Troisième étiquette enfin, depuis 2008, j’ai rejoint l’équipe du CEETS (Centre d’étude et d’enseignement des techniques de survie). Pour ce faire, j’ai validé en 2012 un peu plus de trois années de formation pour apprendre à transmettre et à gérer des groupes sur le terrain. Et c’est ce que je fais depuis.
Quel est ton parcours personnel ? La raison qui t’a conduit à suivre cette voie somme toute atypique ?
Si je devais faire un énorme résumé de ce qui m’a mené à ce que je fais aujourd’hui, je dirais : mon éducation familiale et quelques rencontres… Je crois que l’ambiance dans laquelle on débarque dans ce monde laisse une trace indélébile en nous qui doit orienter malgré nous nos choix de vie. Dans mon cas, cette ambiance était bonne… Et aujourd’hui, si je monte de plus en plus de projets avec des familles et des jeunes, c’est sûrement avec l’idée en tête que si on veut améliorer notre monde ça passe par l’éducation des jeunes, le plus tôt possible. Une enfance passée au contact de la nature, aussi bien dans la campagne, qu’à l’océan, près de la mer et surtout, beaucoup de montagne. Très jeune, je bivouaque, campe, grimpe, pêche, cueille et apprends en regardant faire mon entourage. Tout cela va tisser entre la nature et moi un lien très fort qui va me permettre d’éviter d’aller me paumer sur des chemins un peu pourris en me ramenant à chaque fois à ce besoin de grand espace.
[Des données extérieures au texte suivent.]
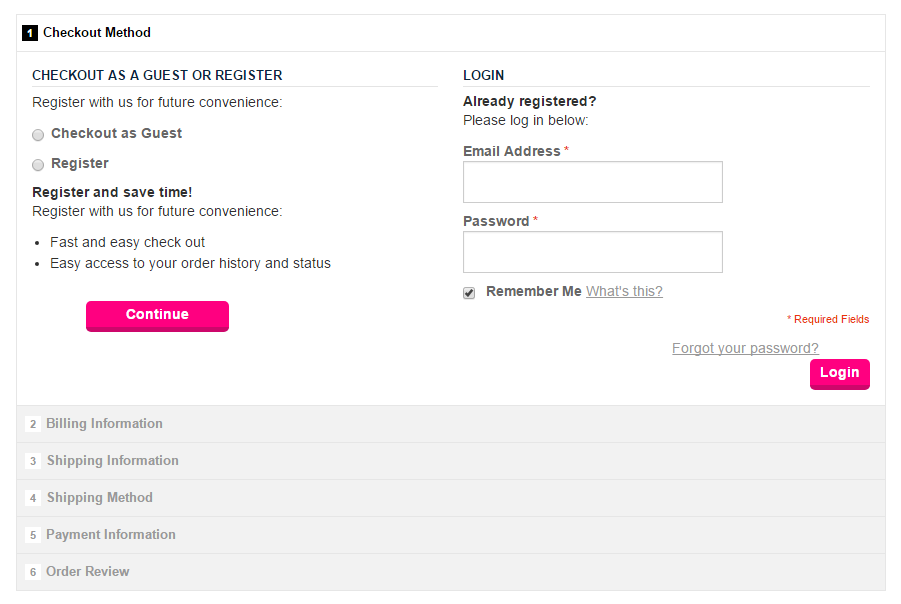Open the Shipping Method step
Screen dimensions: 901x604
[99, 498]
Mais c’est uniquement avec la rencontre de quelques personnes que je découvre et comprends que tous ces acquis pourraient être utiles à d’autres et surtout, que je pourrais en faire un métier-passion.
On constate que de plus en plus de personnes désirent renouer avec la nature, d’une manière ou d’une autre. La sensation d’être cernés par le béton et de ne plus avoir la moindre prise sur leurs vies conduit beaucoup de nos contemporains à prendre le chemin de la verte. Comment expliques-tu cela, toi qui les côtoies au quotidien ?
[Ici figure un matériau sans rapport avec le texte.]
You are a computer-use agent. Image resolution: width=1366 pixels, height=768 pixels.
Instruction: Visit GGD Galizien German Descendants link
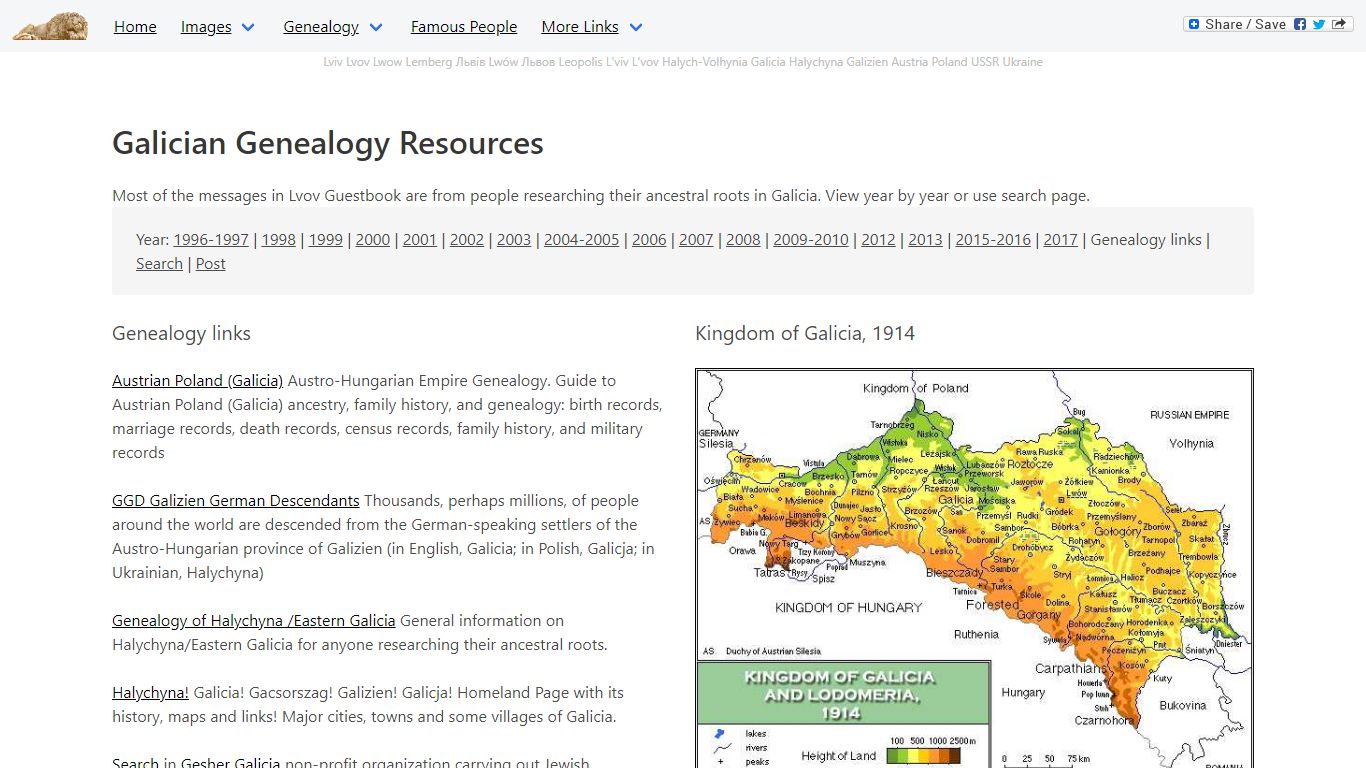pyautogui.click(x=235, y=501)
Nous sommes faits pour vivre au contact de la nature. Nous sommes la nature. Le besoin de contact avec la verte, le besoin d’y retourner, quels que soient la durée et le moyen choisi ne m’étonne pas. Ce qui m’étonne, c’est le fait d’avoir pu s’en couper aussi rapidement, jusqu’à en développer un vrai mal-être, conscient ou inconscient. Et surtout de participer à plus ou moins grande échelle à la détérioration de notre environnement naturel, si essentiel à notre équilibre profond. Sur l’ensemble de mes activités professionnelles, le nombre de personnes qui viennent me voir en recherche d’autre chose, de réorientation de vie, de calme, de besoin de faire des choses concrètes est significatif. Il y a un réel besoin d’immersion, de coupure d’avec le quotidien. Je le comprends d’autant plus que pour en arriver à ce que je fais, des changements de vie, des formations, des réflexions avec tous les hauts et les bas que ça implique, j’en ai connu quelques-uns…
J’essaye à mon niveau de répondre aux attentes en livrant mon expérience et ma vision de ce retour à la nature sans filtre, de la façon la plus pragmatique possible.

© La Forge
Les gens qui se rendent à un stage de survie ou à une formation en immersion sont mus par une volonté d’autonomie évidente. Or, on imagine qu’allumer un feu ou tendre une bâche relève du simple bon sens. Pourquoi est-ce que ces savoirs ont été oubliés par une large part de la population ?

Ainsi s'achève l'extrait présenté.